The cleaning and testing services will be available to lower Manhattan residents who live south of Canal, Allen and Pike Streets. The hotline will be staffed to take cleaning and testing requests between 10 a.m. and 8 p.m., Monday through Friday and between 10 a.m. and 5 p.m. on Saturday and Sunday for about three months starting June 3rd .

When residents call to register for either cleaning or testing, they will be asked basic questions including how many rooms in their home, how dusty it was following 9/11, how it was cleaned, and if tests were done. Once registered, residents will be given a confirmation number and a privacy code. They can use this number and code to track - on either the Web or through the hotline – the status of their cleanup and/or testing and to check test results once the cleanup and testing are completed. EPA will make every effort coordinate cleanup requests if they come from the same building and the Agency encourages tenant associations to work to coordinate residents’ requests.

The hotline will have English, Spanish and Chinese-speaking representatives.
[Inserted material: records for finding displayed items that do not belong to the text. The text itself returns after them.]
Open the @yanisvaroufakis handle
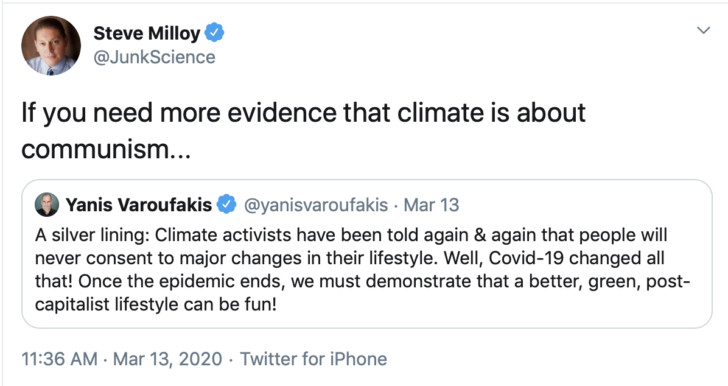Viewport: 728px width, 386px height. [316, 205]
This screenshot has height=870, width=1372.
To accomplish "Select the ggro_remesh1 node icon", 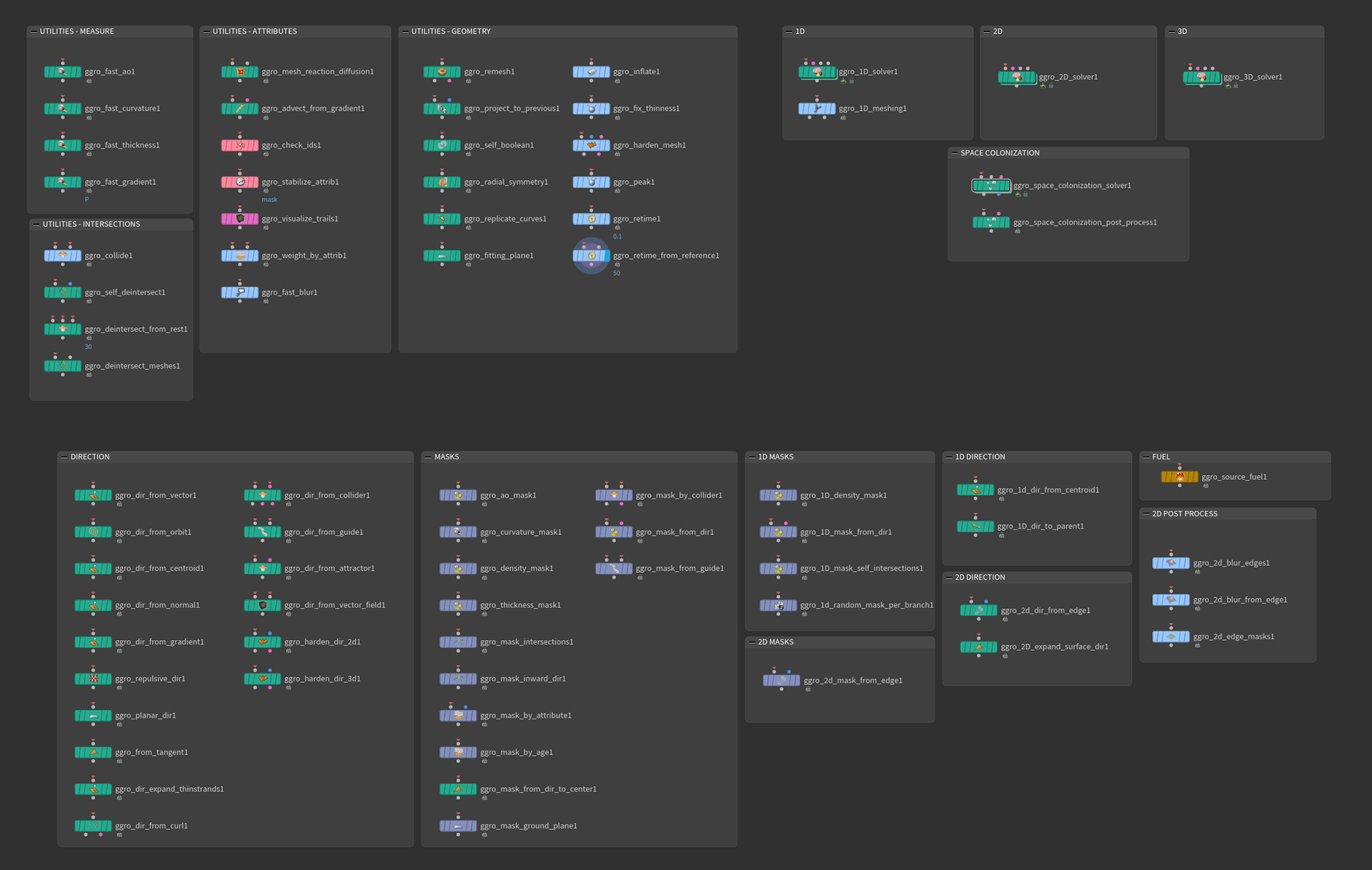I will pyautogui.click(x=442, y=72).
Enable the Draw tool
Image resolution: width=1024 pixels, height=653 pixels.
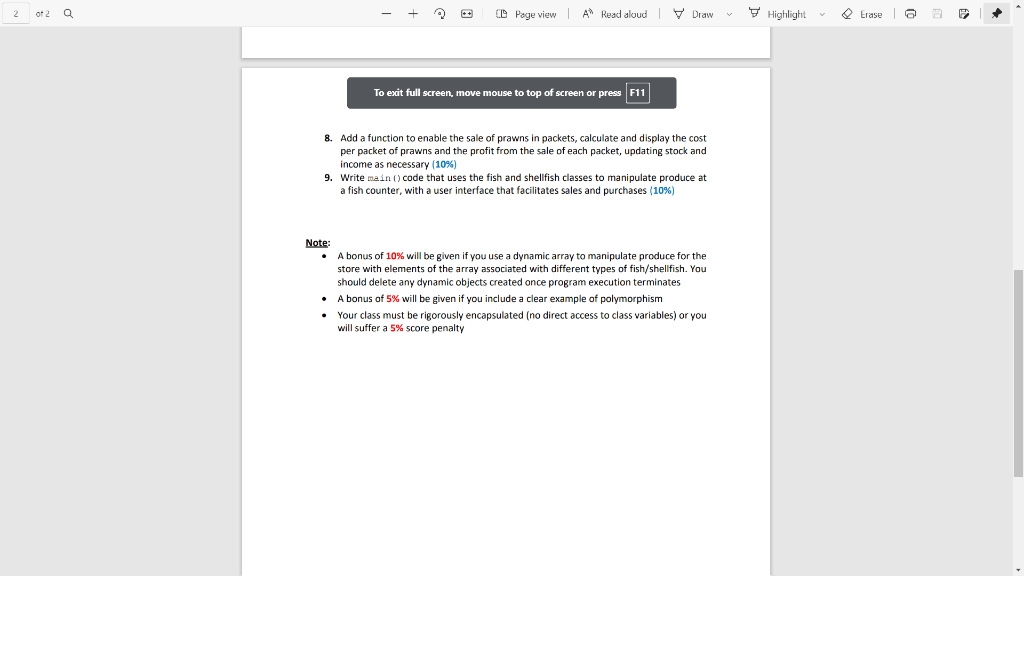pyautogui.click(x=692, y=13)
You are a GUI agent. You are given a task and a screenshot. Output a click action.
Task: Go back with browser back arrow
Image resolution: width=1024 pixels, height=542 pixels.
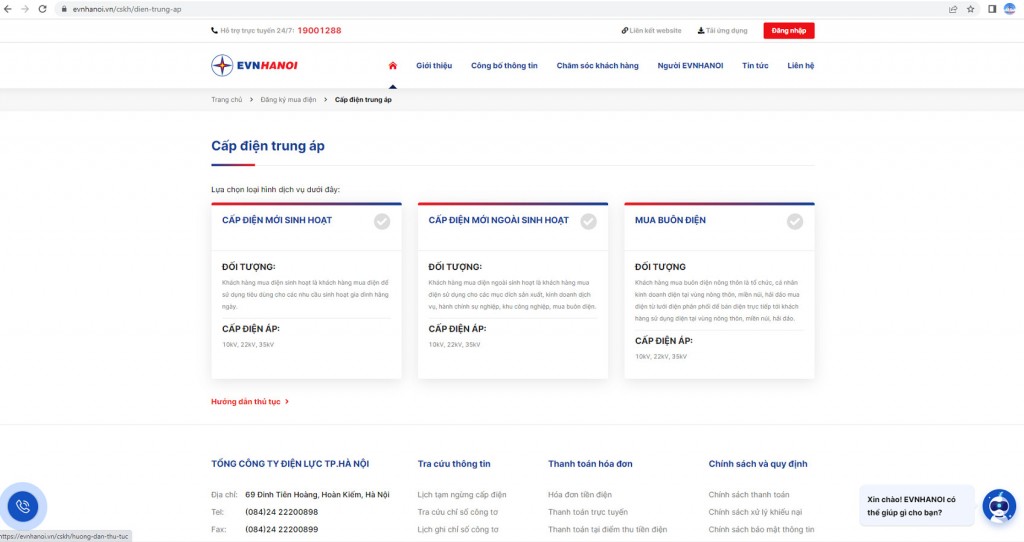tap(8, 9)
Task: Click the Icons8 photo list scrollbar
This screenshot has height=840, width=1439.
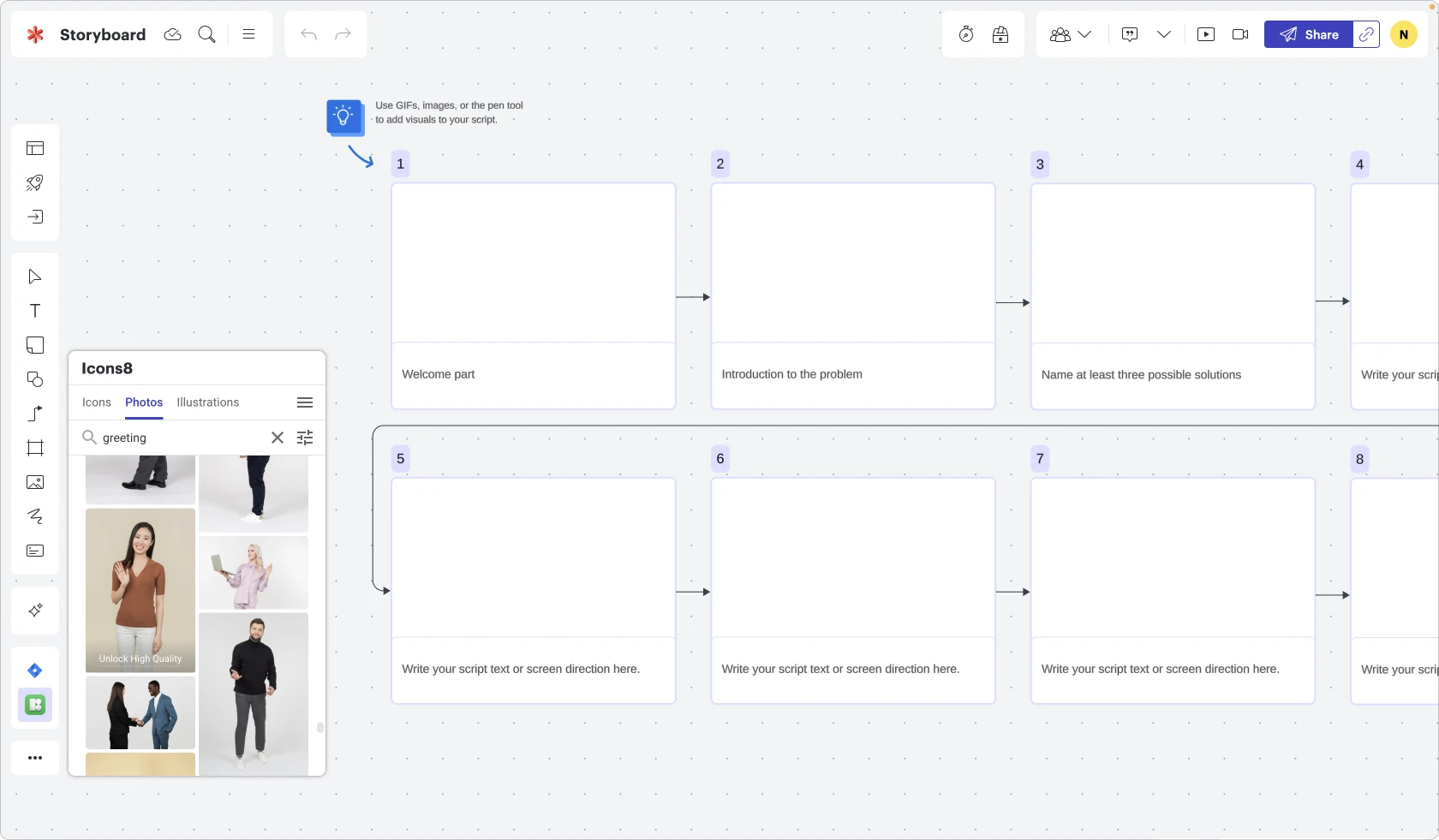Action: coord(320,727)
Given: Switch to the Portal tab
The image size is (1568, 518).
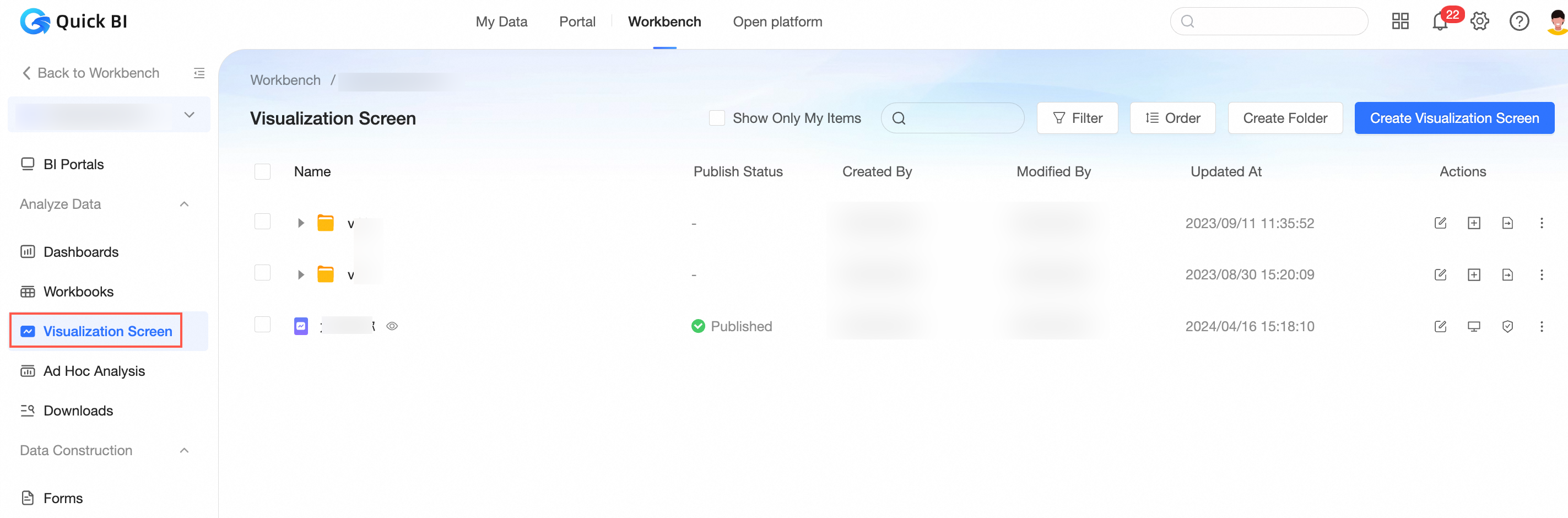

Operators will be equipped to answer basic questions on the cleanup program and EPA monitoring activities. EPA will meet on an on-going basis with residents and tenant organizations, community and other interested groups to discuss the program. EPA is advertizing the hotline using a combination of direct mailings, flyers and posters, and media outreach

“I encourage residents of lower Manhattan to take advantage of our cleaning and testing program,” said Jane Kenny, EPA Regional Administrator. “The program will provide downtown residents with a measure of confidence that their homes have been properly cleaned.”

While EPA is working out the final contracting details on how the cleanup program will be implemented, the Agency will register residents. Information gathered from these residents will be used to gauge the best approach to scheduling cleanups. Scheduling will begin in July.